Because you made this last part up.
The Note sold 10 million units in a matter of months.
http://www.theverge.com/2012/8/16/3246378/samsung-galaxy-note-sales-10-million-worldwide.
Over the life of the product, to date? I have no idea how many units it sold total- the Note 2 came out and sales figures of the original Note weren't news worthy anymore, but it's a pretty safe bet they've sold millions more since then.
Ok, you understand that you linked the exact sales sales figure article that I linked in my original post, correct? And that it's dated for August 2012, 10 months after the release of the Note in October 2011? And that the Note 2 came out in September 2012, one month after this press release and that, obviously, GNote sales dropped off since then.

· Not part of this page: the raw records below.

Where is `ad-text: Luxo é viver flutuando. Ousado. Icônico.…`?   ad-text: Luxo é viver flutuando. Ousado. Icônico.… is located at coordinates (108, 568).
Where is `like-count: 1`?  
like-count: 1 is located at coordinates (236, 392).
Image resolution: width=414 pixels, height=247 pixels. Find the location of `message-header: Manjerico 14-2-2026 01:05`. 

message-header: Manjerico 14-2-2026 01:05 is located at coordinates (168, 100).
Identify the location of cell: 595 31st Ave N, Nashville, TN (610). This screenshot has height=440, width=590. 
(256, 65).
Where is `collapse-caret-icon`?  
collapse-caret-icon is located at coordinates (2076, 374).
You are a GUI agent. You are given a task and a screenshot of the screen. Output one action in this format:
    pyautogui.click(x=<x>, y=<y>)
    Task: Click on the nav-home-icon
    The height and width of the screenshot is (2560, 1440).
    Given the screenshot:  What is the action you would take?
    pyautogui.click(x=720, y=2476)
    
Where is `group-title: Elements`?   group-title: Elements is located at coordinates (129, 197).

So we are estimating here, but it's highly doubtful they doubled that number since then or even increased it by 50%. If I had to guess, I'd probably say the Note's lifetime sales sit at around 12-13m which, for the sake of this discussion, don't make a significant difference in my viewpoint.
I'm not sure what you think I made up. I posted the same article you did and clearly stated that 10m units were for the first 10 months of its release, a rate of about 1m a month. I suppose I would need to know what your definition of "a matter of months" is. is it 11? For me, a "matter of months would be about 4. 5 tops. 6 becomes half a year.
And once more- it goes to show you ( and others) have a WACKED sense of business that you think selling 10 million units of something that's a mult-hundred dollar item isn't a huge success that any business would kill for. It just shows you're simply not comprehending the numbers involved- not in a sense of just how many of something that is, or the massive dollar amounts. (For an album that costs just $10 for example, that'd be considered 10x platinum. If you think even that figure happens every other week for recording artists- and in a matter of months no less- again, you're smoking something.)
10 million units (and however many since that figure was recorded last year) is a staggering sales achievement. People's complete ignorance of business doesn't change that.
Again, for the THIRD AND FINAL TIME, I do not mean to discount the success of the original Note. But you can't look at those sales figures and then wildly compare them to some other industry. You must put them in some sort of framework. Some sort of category. For the Note, that is the mobile device market. And, in the mobile device market, the Galaxy Note is not "an insanely huge hit". I'll go with my original label of "surprising hit" and feel that it adequately describes the sales figures of the Galaxy Note.
Clearly, Samsung saw the potential and I'm sure they didn't lose money on it (though I/no one else has ever claimed that it did). But to try and compare sales figures of a mobile phone to something completely unrelated like a album is just grasping for straws.